As children and adults alike increasingly place their lives in the hands of computer hardware and software, we need to add layers of safety there as well. No software bug or hardware glitch (or combination) can ever be allowed to bring down an aircraft, whether there are hundreds of passengers on board or just a pilot. The failure of many other systems must be similarly prevented. But software and hardware do fail—perhaps inevitably. As engineers, we use system partitioning, redundancy, protection mechanisms, and other techniques to contain and work around failures when they do occur.

As software’s role in safety-critical systems continues to expand, I expect we’ll see a rapid increase in the number of civil lawsuits filed against companies that design and manufacture embedded systems. (Adding several new levels of meaning to the phrase project post mortem.) Indeed, there is anecdotal evidence that lawsuits of this sort may already be on the rise. With most of the action in hush-hush settlements outside the courtroom, though, the media hasn’t yet noticed the trend.

One organization that has definitely taken notice of the hazards posed by software in products is Underwriter’s Laboratories. An independent, not-for-profit product safety certification and ANSI-accredited standards organization, UL initiated a “Standard for Software in Programmable Components” in 1994. The resulting ANSI/UL-1998 standard addresses “the detailed safety-related characteristics of specific software in a product.”

In addition to focusing on top down design and development processes, it may also be beneficial to utilize an operating system that’s been designed with safety-critical systems in mind. Above all else, an RTOS should not compromise the stability of the system. However, an operating system can go beyond and do many things to reduce the risks inherent in your application code. Keeping software tasks from overwriting each other’s data and stacks is merely the beginning of the matter.

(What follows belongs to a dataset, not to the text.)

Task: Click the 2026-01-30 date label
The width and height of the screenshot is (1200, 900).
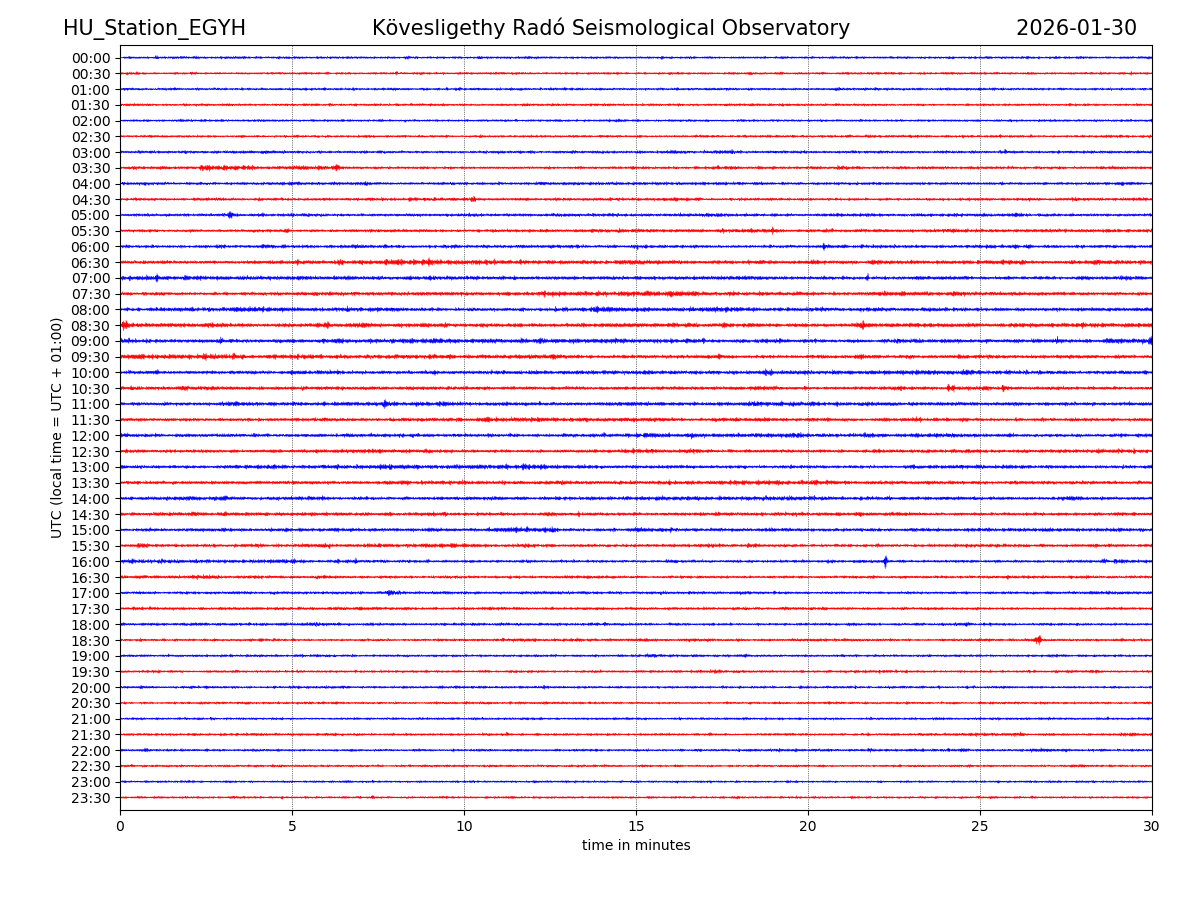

In your rush to select an RTOS for use in a mission critical system or life-critical medical device, do make sure you know what you’re getting, though. It turns out that one prominent new operating system marketed specifically for inclusion in products of these sorts has a potentially dangerous hole in its “innovative” protection mechanism. You don’t want to wind up on the wrong side of something like that in court.

Ultimately, the key to designing safety-critical systems is to include multiple layers of protection. The hardware, the operating system, and your application software must each do everything they can to prevent catastrophe—even if the fault itself lies outside that subsystem.